Most nights, he could pass inspection. But this time, when he removed the jacket, he found a wide semi-circle of the undershirt was singed brown, over the most painful area of his abdomen. Gingerly, he lifted the hem, and sucked in his breath at the sight of the angry, red blisters already forming. He'd thought the pain was mostly the result of the punch, but clearly the flames had also made their mark, without doing obvious damage to the jacket. He levered himself gingerly into the driver's seat, wincing with every movement. He should have recognized the feeling of a burn. He'd lived with this before, and he could do so again. His mask was undamaged, at least, and his face appeared unmarked. Seymour didn't have the raw power of Wild Tiger, it seemed. Once he would have placed the return call to the hospital immediately, but he didn't want to risk distraction while driving, even the mild and wholly legal distraction of a hands-free phone call. Not when he had this degree of pain taking up his attention.
It didn't look good, in the mirror at home; second-degree, he guessed, probably deep. He didn't have enough gauze in the house to cover even the smaller, fist-sized central burn, the worst of it. He'd need a cover story if he took it to a doctor. Maybe his mother had thrown something boiling at him. It had happened before, though usually her aim wasn't good. He'd tend to it after he'd checked on his mother's status. At this hour, a minor emergency center, he thought. Or a hospital's emergency room. With luck he could make do with the former. He took a handful of aspirin, hoping he wouldn't regret the blood-thinning effect later.
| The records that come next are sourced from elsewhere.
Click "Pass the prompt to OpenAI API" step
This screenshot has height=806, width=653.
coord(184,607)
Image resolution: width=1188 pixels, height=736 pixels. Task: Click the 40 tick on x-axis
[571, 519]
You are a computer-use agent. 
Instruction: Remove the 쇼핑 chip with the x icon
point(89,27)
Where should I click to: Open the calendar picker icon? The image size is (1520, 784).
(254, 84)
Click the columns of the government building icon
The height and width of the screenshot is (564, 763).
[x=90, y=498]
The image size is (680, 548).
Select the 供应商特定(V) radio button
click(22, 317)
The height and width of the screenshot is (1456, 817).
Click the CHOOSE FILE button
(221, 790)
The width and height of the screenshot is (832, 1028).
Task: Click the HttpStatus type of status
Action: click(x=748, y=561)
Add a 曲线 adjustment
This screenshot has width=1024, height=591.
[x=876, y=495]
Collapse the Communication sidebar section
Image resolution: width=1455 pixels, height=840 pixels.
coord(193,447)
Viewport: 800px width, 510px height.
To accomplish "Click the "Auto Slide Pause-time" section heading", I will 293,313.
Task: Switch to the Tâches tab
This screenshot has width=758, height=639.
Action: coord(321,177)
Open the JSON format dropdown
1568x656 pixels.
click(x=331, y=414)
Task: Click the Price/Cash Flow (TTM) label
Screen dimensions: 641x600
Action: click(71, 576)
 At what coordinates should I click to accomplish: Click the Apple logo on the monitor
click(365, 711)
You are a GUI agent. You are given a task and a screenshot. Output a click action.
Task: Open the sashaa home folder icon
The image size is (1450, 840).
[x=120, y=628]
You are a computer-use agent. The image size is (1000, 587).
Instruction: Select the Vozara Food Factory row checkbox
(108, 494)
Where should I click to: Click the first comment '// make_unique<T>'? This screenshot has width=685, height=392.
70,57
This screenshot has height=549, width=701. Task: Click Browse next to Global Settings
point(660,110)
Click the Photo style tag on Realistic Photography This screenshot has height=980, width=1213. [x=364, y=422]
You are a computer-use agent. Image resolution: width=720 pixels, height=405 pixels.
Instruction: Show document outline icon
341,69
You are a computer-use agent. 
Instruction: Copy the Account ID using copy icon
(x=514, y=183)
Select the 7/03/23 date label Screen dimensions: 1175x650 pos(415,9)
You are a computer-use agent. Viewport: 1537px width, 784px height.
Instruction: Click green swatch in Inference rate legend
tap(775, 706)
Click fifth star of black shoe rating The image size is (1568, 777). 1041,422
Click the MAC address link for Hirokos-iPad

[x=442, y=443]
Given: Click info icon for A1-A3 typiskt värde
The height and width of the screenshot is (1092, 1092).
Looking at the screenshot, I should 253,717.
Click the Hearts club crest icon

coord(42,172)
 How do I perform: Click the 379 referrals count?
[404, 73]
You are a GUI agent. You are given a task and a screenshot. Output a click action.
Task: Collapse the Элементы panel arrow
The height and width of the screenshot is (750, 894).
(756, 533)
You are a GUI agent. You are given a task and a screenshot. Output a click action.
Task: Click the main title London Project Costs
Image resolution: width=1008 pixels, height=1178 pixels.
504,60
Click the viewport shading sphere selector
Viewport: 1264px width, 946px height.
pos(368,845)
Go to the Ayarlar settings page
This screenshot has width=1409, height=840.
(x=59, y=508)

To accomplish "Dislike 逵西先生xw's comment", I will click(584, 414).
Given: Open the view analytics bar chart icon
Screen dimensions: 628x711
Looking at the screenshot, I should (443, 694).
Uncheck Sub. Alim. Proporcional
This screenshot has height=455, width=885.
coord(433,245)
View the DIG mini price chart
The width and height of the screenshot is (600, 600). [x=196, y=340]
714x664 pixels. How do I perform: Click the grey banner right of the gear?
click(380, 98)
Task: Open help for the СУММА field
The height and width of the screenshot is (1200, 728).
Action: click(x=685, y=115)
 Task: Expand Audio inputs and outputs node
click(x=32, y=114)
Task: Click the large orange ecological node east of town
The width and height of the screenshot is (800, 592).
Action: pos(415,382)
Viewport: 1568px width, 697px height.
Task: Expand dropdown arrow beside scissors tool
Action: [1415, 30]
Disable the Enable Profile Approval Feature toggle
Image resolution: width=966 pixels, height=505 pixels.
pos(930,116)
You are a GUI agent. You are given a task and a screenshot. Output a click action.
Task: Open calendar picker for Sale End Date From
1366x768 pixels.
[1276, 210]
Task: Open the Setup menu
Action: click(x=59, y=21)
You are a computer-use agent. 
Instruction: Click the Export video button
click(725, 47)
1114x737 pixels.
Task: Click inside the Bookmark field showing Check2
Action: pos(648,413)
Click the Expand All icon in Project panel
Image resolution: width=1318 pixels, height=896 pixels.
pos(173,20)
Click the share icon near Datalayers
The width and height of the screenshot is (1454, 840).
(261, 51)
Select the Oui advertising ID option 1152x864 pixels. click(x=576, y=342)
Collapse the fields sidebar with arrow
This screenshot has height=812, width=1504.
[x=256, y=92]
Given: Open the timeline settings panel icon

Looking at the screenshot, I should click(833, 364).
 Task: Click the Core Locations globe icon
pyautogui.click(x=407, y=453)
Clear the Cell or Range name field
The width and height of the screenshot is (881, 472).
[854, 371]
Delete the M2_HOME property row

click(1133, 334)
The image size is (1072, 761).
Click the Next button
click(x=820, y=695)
His mother's suicide threats were almost routine by now. The health aide who stayed with her during the day ensured that she was never able to act on them, so he'd come to think of them, guiltily, as almost a relief. The hospital would keep her until they felt sure she was no longer at immediate risk, he'd get a bit of a vacation from her, and if they successfully coaxed her into taking medication while she was with them, she might be a bit easier to live with for a short time after she returned home. She'd be better off, as well, able to live in her dreamworld for a bit, until the medication dispersed it. She wouldn't have his presence constantly upsetting her, frightening her, reminding her of Papa. At times, he wondered if he should leave his scar uncovered around her, a constant reminder of their reality, of Papa's death, and why it had happened. What stopped him was uncertainty that he could take seeing his father's hand reflected in every mirror, window, or polished bit of metal, never mind her violent responses to such reminders.
Did Fire Emblem have any hidden scars, Yuri wondered, any disfiguring mishaps, even a simple house fire in his past?
He contacted the hospital, and spoke to the psychiatrist on duty. On the screen, she looked weary, but her voice retained the determined level of calm, reassuring cheer that he knew from his mother's previous visits. He promised he'd try to keep her on her medications, this time. He wondered if the young woman, surely not much older than he was, placed more blame on him or on his mother for her return visits, or if she even remembered his mother between incidents.